CycloneNTT: An NTT/FFT Architecture Using Quasi-Streaming of Large Datasets on DDR- and HBM-based FPGA Platforms

Abstract

Number-Theoretic-Transform (NTT) is a variation of Fast-Fourier-Transform (FFT) on finite fields. NTT is being increasingly used in blockchain and zero-knowledge proof applications.

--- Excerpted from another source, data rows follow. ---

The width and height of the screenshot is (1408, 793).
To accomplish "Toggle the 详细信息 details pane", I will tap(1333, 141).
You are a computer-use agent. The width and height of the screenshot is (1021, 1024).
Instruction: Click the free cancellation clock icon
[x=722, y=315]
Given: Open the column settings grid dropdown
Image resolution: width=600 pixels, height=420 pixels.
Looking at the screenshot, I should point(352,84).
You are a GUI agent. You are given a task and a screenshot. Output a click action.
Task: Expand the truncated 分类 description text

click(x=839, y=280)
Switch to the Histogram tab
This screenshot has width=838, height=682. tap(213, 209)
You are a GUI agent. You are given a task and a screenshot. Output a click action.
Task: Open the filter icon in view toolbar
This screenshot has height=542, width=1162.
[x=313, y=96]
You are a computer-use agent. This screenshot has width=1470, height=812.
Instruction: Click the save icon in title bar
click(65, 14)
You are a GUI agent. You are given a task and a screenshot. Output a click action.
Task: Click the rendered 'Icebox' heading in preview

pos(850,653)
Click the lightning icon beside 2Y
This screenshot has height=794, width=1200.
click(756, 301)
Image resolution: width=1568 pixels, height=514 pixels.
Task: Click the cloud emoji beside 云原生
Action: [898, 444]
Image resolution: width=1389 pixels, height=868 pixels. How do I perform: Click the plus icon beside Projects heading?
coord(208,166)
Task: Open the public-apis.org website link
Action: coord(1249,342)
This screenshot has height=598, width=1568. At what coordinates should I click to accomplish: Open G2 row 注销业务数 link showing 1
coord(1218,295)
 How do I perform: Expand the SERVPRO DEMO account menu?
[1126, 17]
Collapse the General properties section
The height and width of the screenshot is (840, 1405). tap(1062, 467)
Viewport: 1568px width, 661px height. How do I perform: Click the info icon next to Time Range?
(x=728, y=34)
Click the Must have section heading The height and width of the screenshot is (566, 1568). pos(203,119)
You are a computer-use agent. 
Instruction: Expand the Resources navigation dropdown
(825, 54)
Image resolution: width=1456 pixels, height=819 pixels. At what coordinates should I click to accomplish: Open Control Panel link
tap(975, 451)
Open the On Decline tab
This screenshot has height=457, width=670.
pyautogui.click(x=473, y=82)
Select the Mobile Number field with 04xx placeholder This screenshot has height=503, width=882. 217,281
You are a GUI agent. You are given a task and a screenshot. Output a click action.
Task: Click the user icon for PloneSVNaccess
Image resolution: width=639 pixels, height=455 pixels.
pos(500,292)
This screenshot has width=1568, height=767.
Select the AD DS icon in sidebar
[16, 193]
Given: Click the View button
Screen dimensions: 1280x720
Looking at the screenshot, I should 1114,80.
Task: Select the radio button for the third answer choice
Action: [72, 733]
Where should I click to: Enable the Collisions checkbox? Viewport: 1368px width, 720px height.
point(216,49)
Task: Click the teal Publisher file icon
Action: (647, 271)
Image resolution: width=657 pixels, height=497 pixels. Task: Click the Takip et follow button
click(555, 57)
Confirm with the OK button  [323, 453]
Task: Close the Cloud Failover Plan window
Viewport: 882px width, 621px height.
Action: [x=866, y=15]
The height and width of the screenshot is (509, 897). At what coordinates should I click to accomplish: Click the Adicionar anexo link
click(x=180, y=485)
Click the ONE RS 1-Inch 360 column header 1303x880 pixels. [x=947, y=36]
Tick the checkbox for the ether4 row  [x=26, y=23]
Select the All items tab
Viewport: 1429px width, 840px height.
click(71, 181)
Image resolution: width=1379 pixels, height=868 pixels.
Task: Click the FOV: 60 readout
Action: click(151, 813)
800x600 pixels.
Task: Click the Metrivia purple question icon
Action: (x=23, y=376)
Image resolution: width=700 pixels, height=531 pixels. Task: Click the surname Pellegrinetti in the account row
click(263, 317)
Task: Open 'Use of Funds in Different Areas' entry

Although FFT and NTT are widely studied for FPGA implementation, we believe CycloneNTT is the first to solve this problem for large data sets ($\ge2^{24}$, 64-bit numbers) that would not fit in the on-chip RAM. CycloneNTT uses a state-of-the-art butterfly network and maps the dataflow to hybrid FIFOs composed of on-chip SRAM and external memory. This manifests into a quasi-streaming data access pattern minimizing external memory access latency and maximizing throughput. We implement two variants of CycloneNTT optimized for DDR and HBM external memories. Although historically this problem has been shown to be memory-bound, CycloneNTT's quasi-streaming access pattern is optimized to the point that when using HBM (Xilinx C1100), the architecture becomes compute-bound. On the DDR-based platform (AWS F1), the latency of the application is equal to the streaming of the entire dataset $\log N$ times to/from external memory. Moreover, exploiting HBM's larger number of channels, and following a series of additional optimizations, CycloneNTT only requires $\frac{1}{6}\log N$ passes.